NEW YORK, December 30, 2025, 5:05 PM ET — After-hours
- UnitedHealth shares rose in after-hours trading, outpacing a slightly weaker broader market.
- Managed-care peers were mixed, with modest gains in Elevance and Humana and a dip in CVS Health.
- The next major catalyst is UnitedHealth’s late-January results and 2026 outlook update.
UnitedHealth Group shares were up about 1% at $332.16 in after-hours trading on Tuesday, following the 4 p.m. close. The stock ranged from $329.18 to $336.03 during the day’s session, with about 4.4 million shares traded.
The gain came as U.S. stocks ended slightly lower in holiday-thin trading. The S&P 500 slipped 0.14%, the Dow fell 0.20% and the Nasdaq lost 0.23%. Reuters
Investors are repositioning as 2025 winds down, and swings can look sharper when volumes are light. “It’s just a healthy rebalancing of allocations more so than an emotionally driven sell-off,” said Mark Hackett, chief market strategist at Nationwide. Reuters
Why it matters now for UnitedHealth is what comes next, not just where it traded in a single session. The company has set late January as the next key checkpoint for updated outlook and management commentary.
UnitedHealth said it will release full-year 2025 financial results and provide 2026 guidance on Tuesday, Jan. 27, before the market opens, and host a conference call at 8 a.m. ET. UnitedHealth Group
Among big managed-care names, the tape was steadier than UnitedHealth’s move. Elevance Health was up 0.1% and Humana gained 0.3%, while CVS Health, whose pharmacy-benefits manager negotiates drug prices for health plans, fell 0.2%.
Healthcare broadly lagged the single-stock move. The Health Care Select Sector SPDR Fund, an exchange-traded fund (ETF) that tracks major U.S. healthcare companies, was down 0.1%.
For investors, the late-January update will be a test of whether cost pressures are easing and how UnitedHealth is pricing for 2026. Managed-care stocks have been sensitive to signals around Medicare Advantage, the privately run alternative to the federal Medicare program for seniors.
A key watchpoint is the medical cost ratio, which shows how much premium revenue an insurer spends on medical claims. When that ratio rises, it can pinch profit margins even if membership grows.

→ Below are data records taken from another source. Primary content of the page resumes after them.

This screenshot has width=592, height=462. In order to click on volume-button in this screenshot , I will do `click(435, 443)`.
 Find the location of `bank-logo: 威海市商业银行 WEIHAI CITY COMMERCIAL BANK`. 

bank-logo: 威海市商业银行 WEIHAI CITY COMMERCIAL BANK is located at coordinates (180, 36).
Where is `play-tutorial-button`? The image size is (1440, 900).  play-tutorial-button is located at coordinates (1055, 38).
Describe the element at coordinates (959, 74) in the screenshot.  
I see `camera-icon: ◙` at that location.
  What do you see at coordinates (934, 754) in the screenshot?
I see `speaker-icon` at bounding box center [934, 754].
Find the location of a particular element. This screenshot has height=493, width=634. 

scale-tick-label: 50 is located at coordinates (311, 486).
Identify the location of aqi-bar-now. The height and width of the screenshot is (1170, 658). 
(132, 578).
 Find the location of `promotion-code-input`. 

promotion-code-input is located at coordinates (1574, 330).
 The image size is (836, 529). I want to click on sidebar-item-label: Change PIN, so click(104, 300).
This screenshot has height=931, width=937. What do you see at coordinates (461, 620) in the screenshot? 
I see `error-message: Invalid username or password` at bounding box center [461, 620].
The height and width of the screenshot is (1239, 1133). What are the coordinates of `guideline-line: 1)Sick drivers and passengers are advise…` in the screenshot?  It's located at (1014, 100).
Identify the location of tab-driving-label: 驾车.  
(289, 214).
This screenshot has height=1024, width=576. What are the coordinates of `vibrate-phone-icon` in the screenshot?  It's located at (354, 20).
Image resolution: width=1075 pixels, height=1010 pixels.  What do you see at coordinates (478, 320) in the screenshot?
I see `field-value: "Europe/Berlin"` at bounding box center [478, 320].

Traders will also parse updates from Optum, UnitedHealth’s health-services business, for signs that services growth can offset pressure in the insurance unit. Any comments on utilization trends and pricing discipline are likely to set the tone for the group.
Ahead of the next session, investors expect thin liquidity to persist into year-end, when index and portfolio rebalancing can amplify moves. UnitedHealth’s outperformance versus the broader healthcare ETF on Tuesday underscored how quickly money can rotate inside the sector when market leadership shifts.